**What is needed**. Can you repeat the rows word for word, starting at the line that contains "Given: Click the YoY" and running through the end of the rows, leaving the pictures out of your answer?

**Data rows**.

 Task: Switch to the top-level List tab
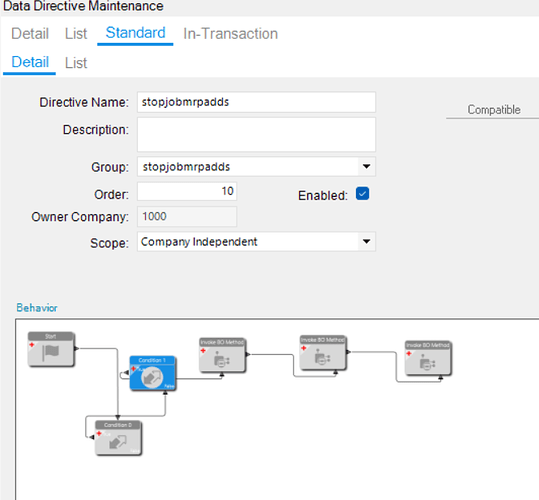pos(76,34)
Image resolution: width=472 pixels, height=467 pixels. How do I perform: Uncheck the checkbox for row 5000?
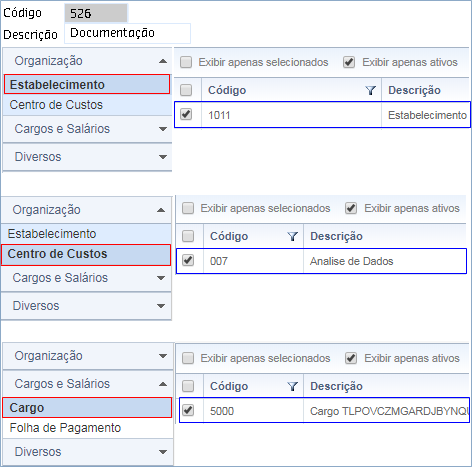(x=188, y=410)
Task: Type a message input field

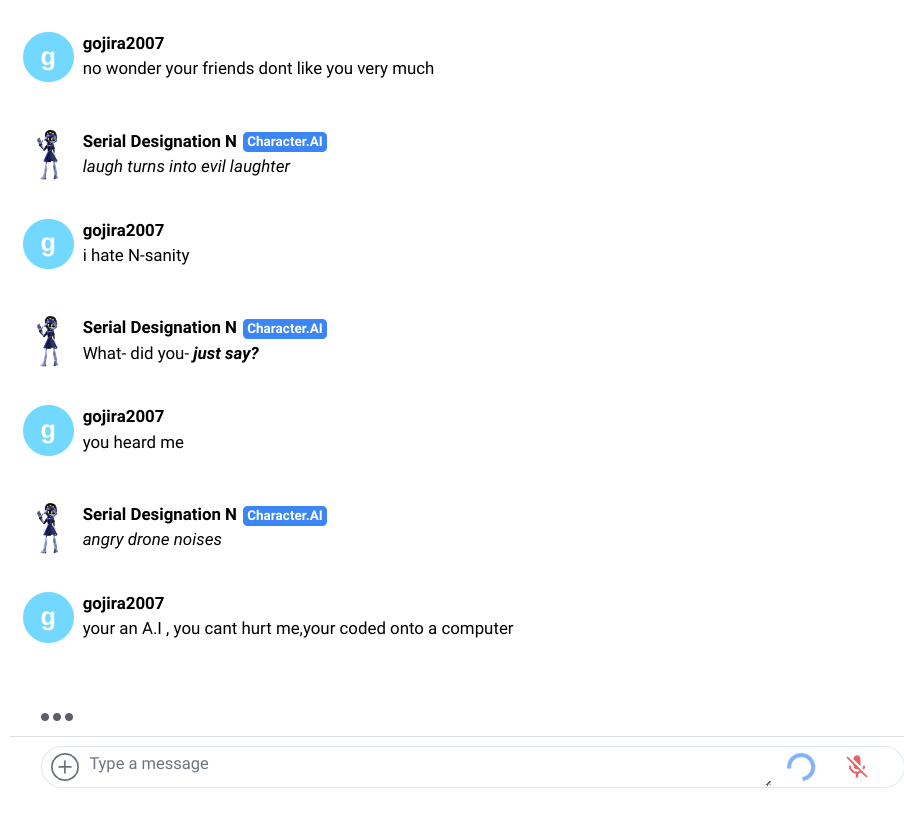Action: click(x=400, y=765)
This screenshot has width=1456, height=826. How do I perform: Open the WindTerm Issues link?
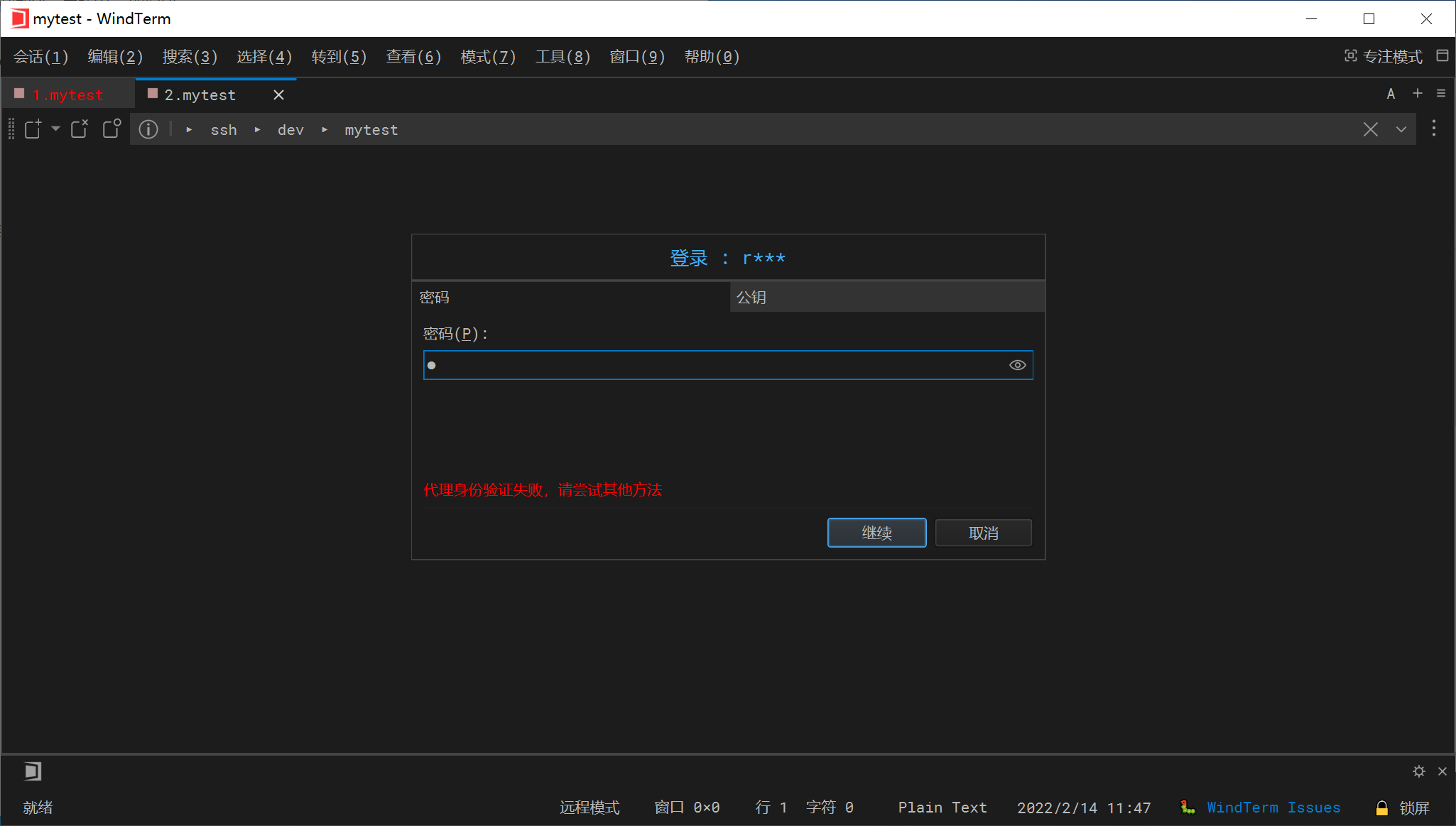1273,808
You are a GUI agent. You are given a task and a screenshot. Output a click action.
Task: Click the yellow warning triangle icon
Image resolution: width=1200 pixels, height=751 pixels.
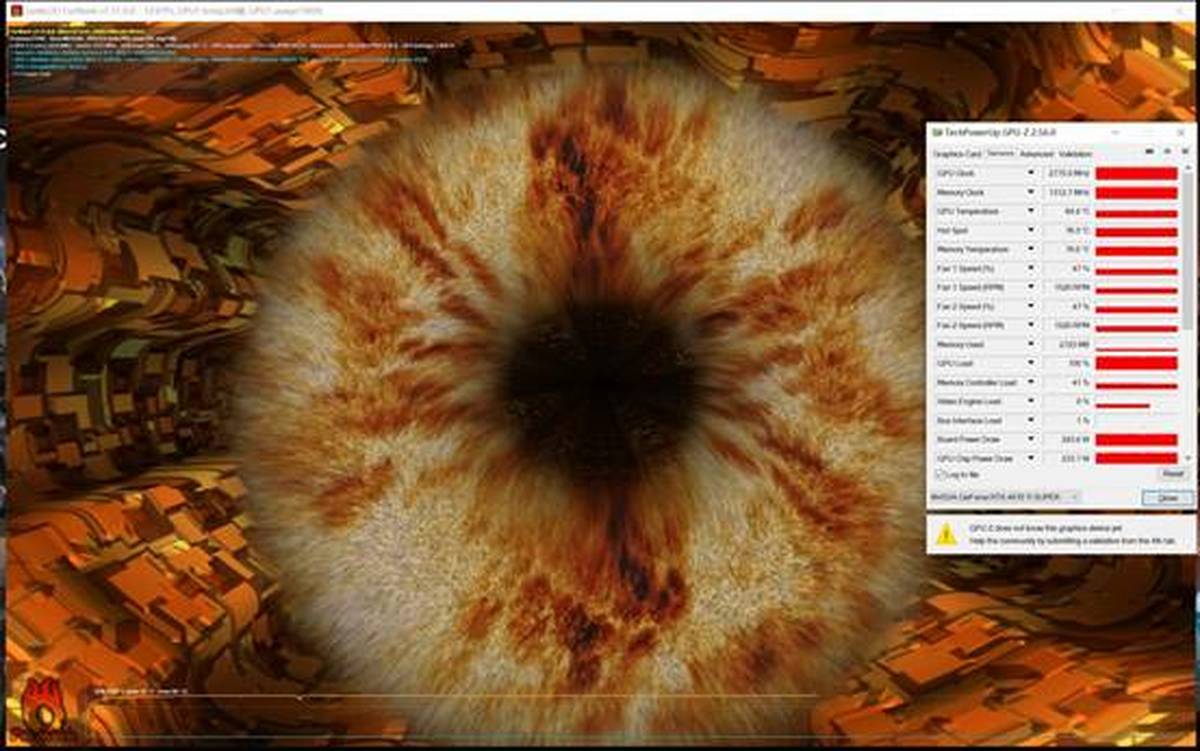[946, 534]
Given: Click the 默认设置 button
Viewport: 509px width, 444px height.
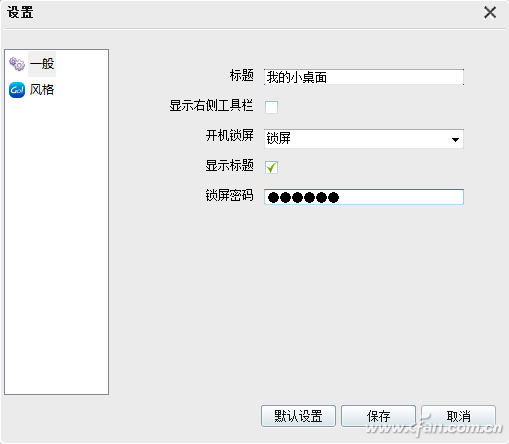Looking at the screenshot, I should (298, 416).
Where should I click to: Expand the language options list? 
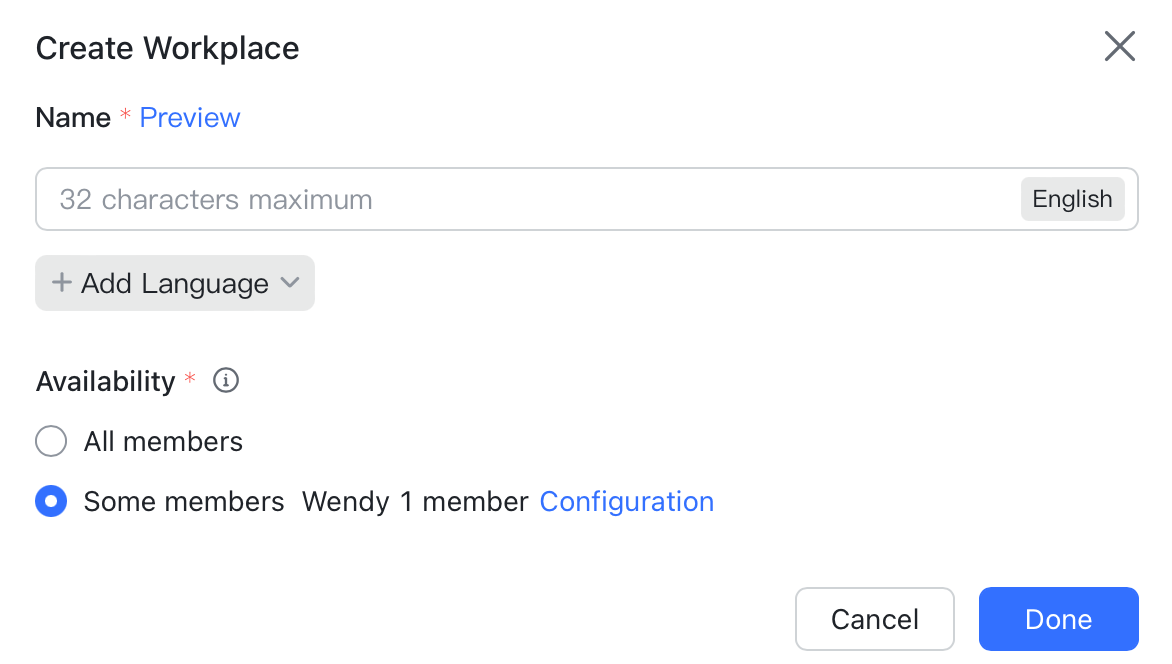(x=174, y=283)
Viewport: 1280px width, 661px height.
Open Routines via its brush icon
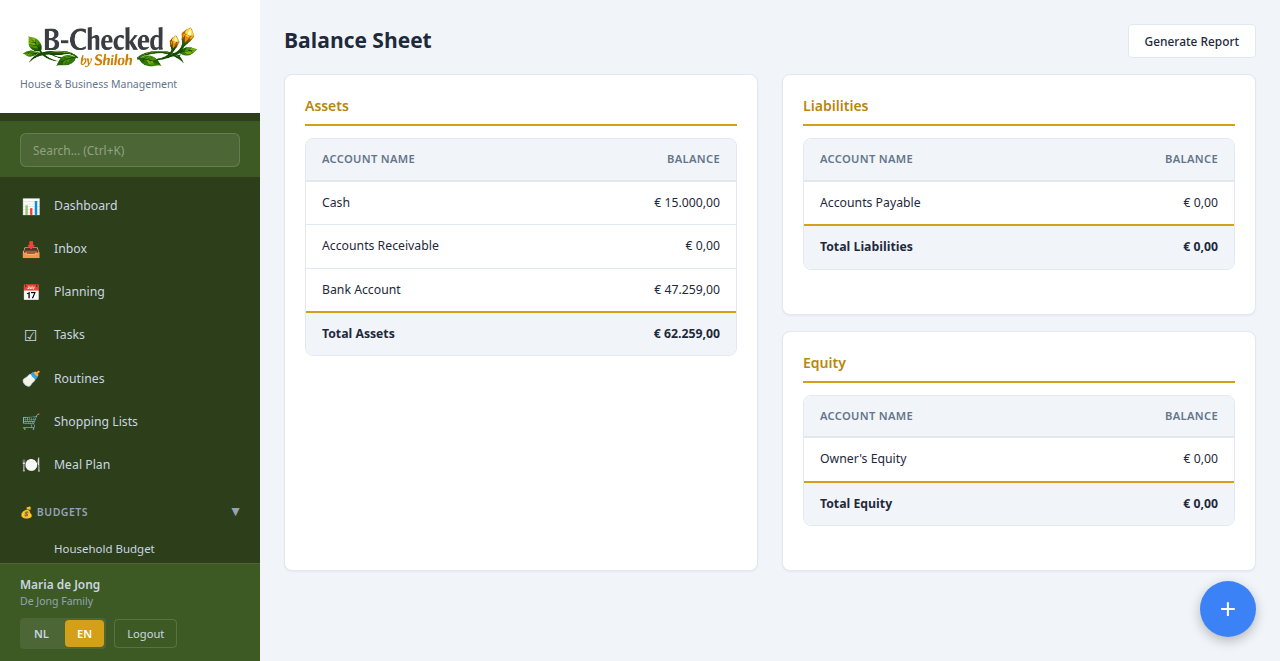(30, 378)
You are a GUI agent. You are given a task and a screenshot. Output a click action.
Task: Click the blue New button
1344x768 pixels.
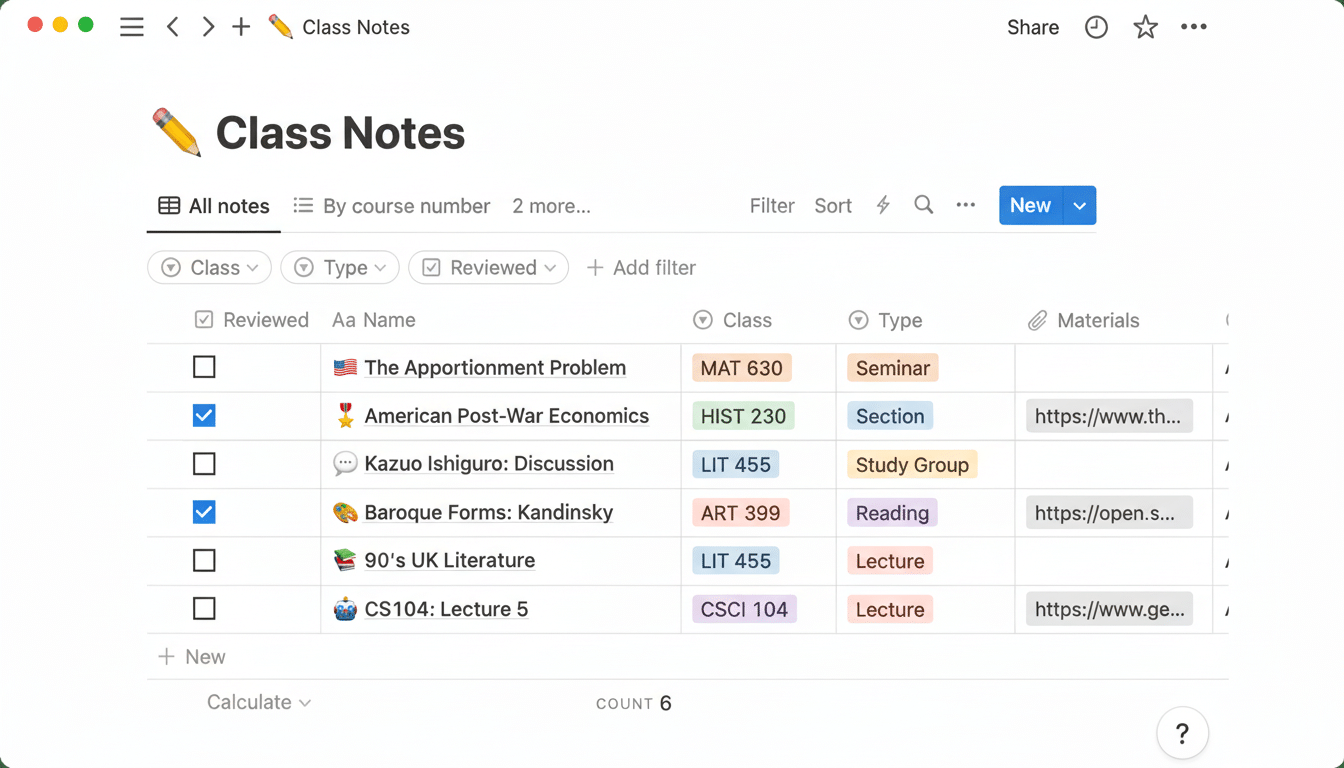tap(1030, 205)
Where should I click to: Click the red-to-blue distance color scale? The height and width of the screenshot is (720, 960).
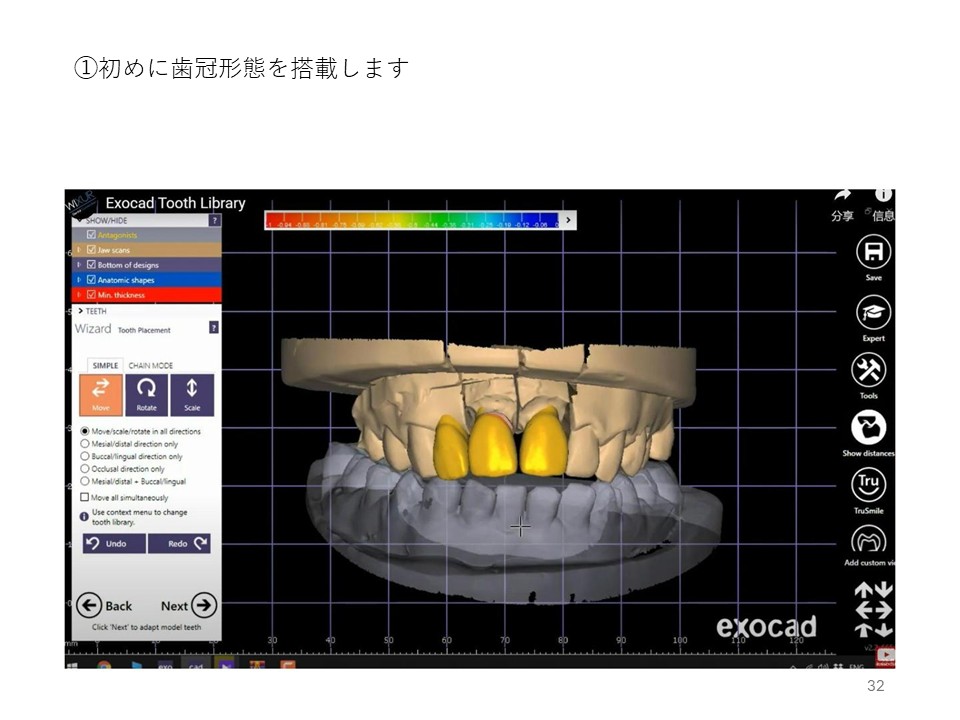pos(411,220)
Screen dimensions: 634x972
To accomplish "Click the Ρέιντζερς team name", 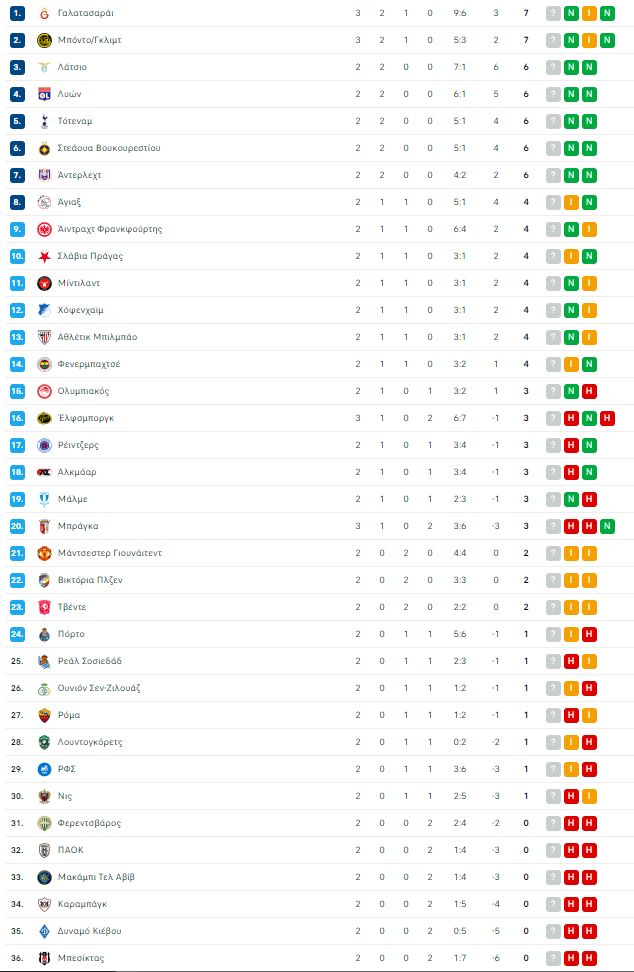I will point(78,445).
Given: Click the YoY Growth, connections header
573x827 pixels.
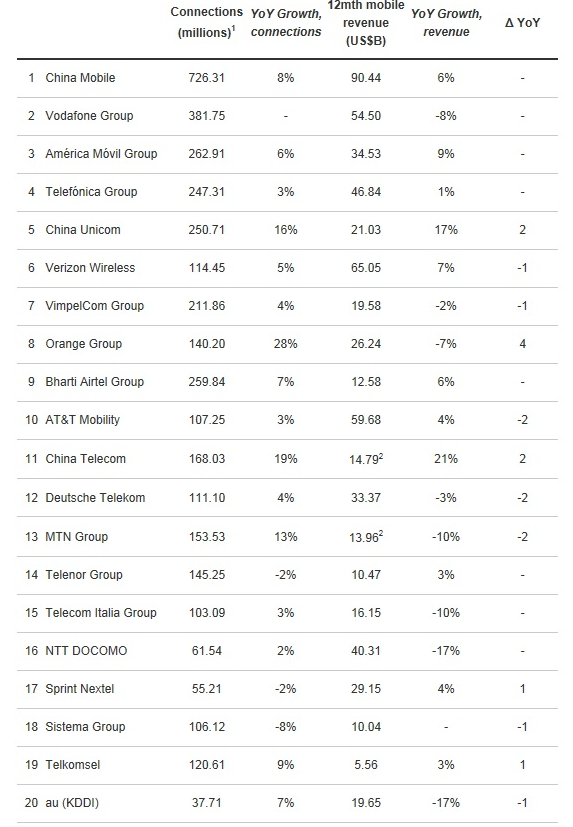Looking at the screenshot, I should pyautogui.click(x=286, y=23).
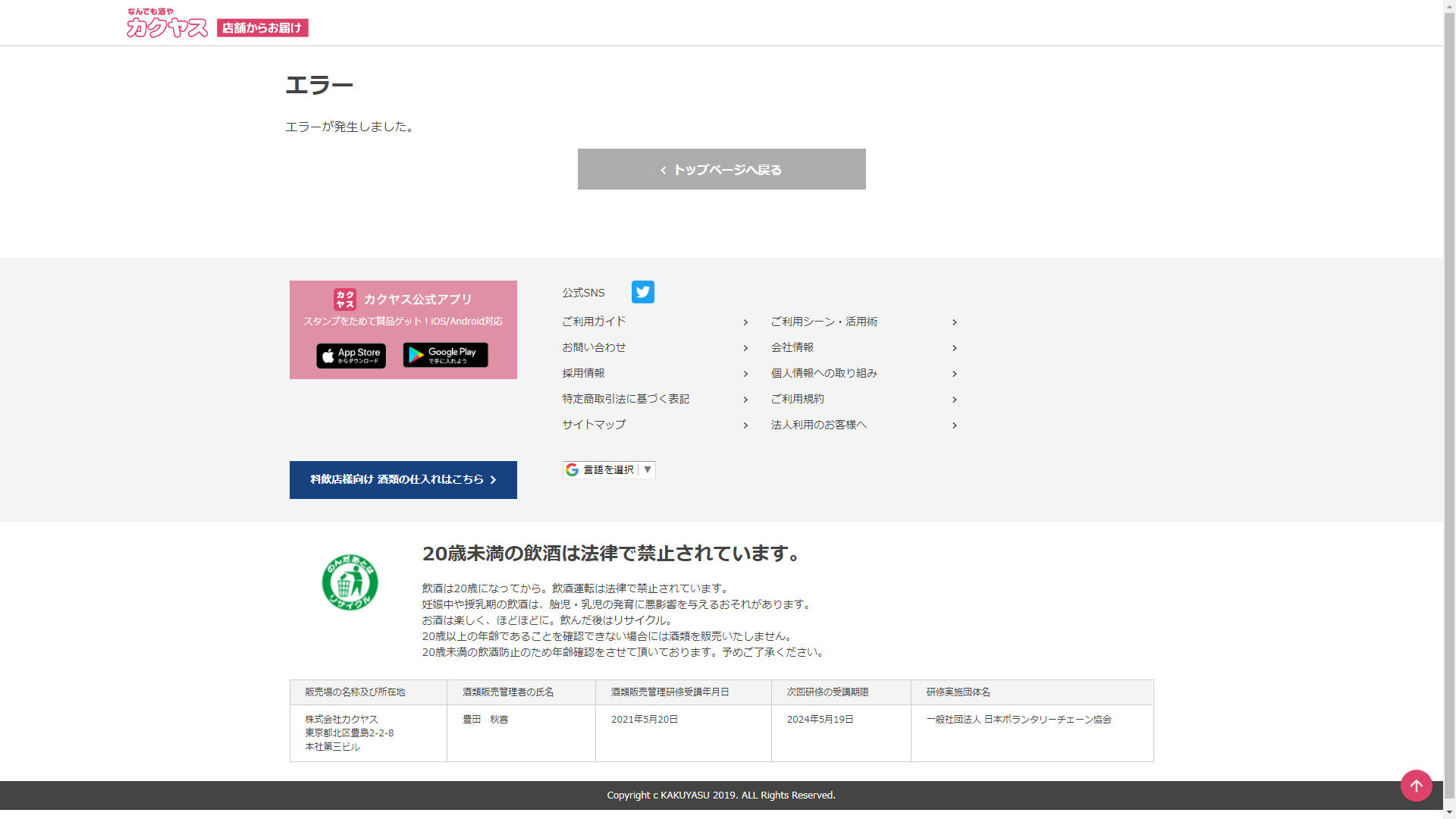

**The solution**.
Given: Click the YoY Growth, connections header
573x827 pixels.
Looking at the screenshot, I should pyautogui.click(x=286, y=23).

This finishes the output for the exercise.